Edi Nulz - Ultrakarl

Genre: Jazz/Rock
Label: Session Work Records (Harmonia Mundi)
CD, VÖ: - 18.11.2013

Beschiss auf ganzer Linie: Der erste Track namens „Fanfare“ ist nichts anderes als der Sound einer Flipper-Bude, das Trio selbst, die Band Edi Nulz also, hat keinen Bassisten, will aber Jazz machen und hat keinen Sänger, will aber Rock machen. Was ist da los? Klarer Fall von österreichischem Nonkonformismus. Edi Nulz entziehen sich konsequent dem konventionellen Regelwerk und musizieren frei von der Leber weg.

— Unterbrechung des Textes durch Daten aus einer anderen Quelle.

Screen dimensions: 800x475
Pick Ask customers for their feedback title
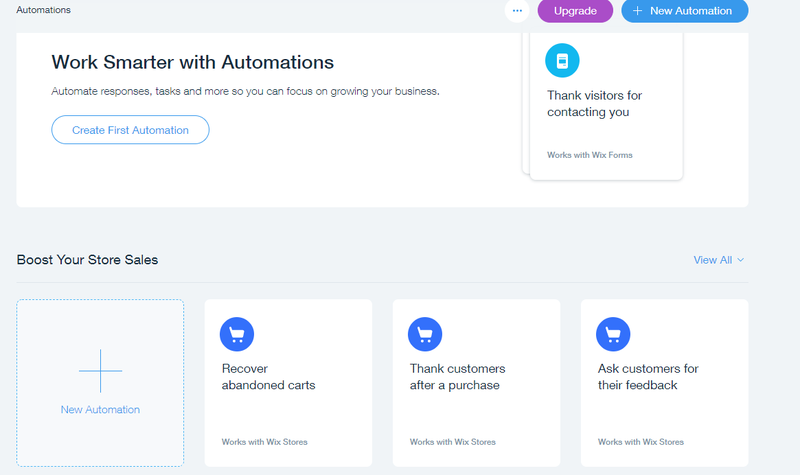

Hauptsache alle den kreativen Fluß behindernde Mautstationen bleiben unbesetzt.
Da ist Julian Adam Pajzs, er spielt eine Tenor-, Bariton- und Midi-Gitarre, dann ist da Valentin Schuster, er bearbeitet Schlagzeug und Taschenklavier und schließlich gibt es noch Siegmar Brecher, er bedient Bassklarinette, Melodika und Altsaxophon. Wir merken: hier ist so einiges anders. Edi Nulz pendeln zwischen Rockrhythmen im Klötzchenformat und schräger Jazzimpro­visa­tion. Allein schon die klingende Gegensätzlichkeit von Gitarre und Bassklarinette ist für traditionelle Ohren ziemlich ungewöhnlich, besticht aber durch ihre virtuos angelegte Launenhaftigkeit. Und diese Polarität funktioniert sowohl im schnellen Stakkatotakt, als auch bei gemächlicher dahinfließenden Kompositionen. Garantiert ist, dass es auf „Ultrakarl” so gut wie keine Längen oder Orte der Langeweile gibt, genauso garantiert ist aber auch, dass hier ein sehr spezielles Publikum angesprochen wird.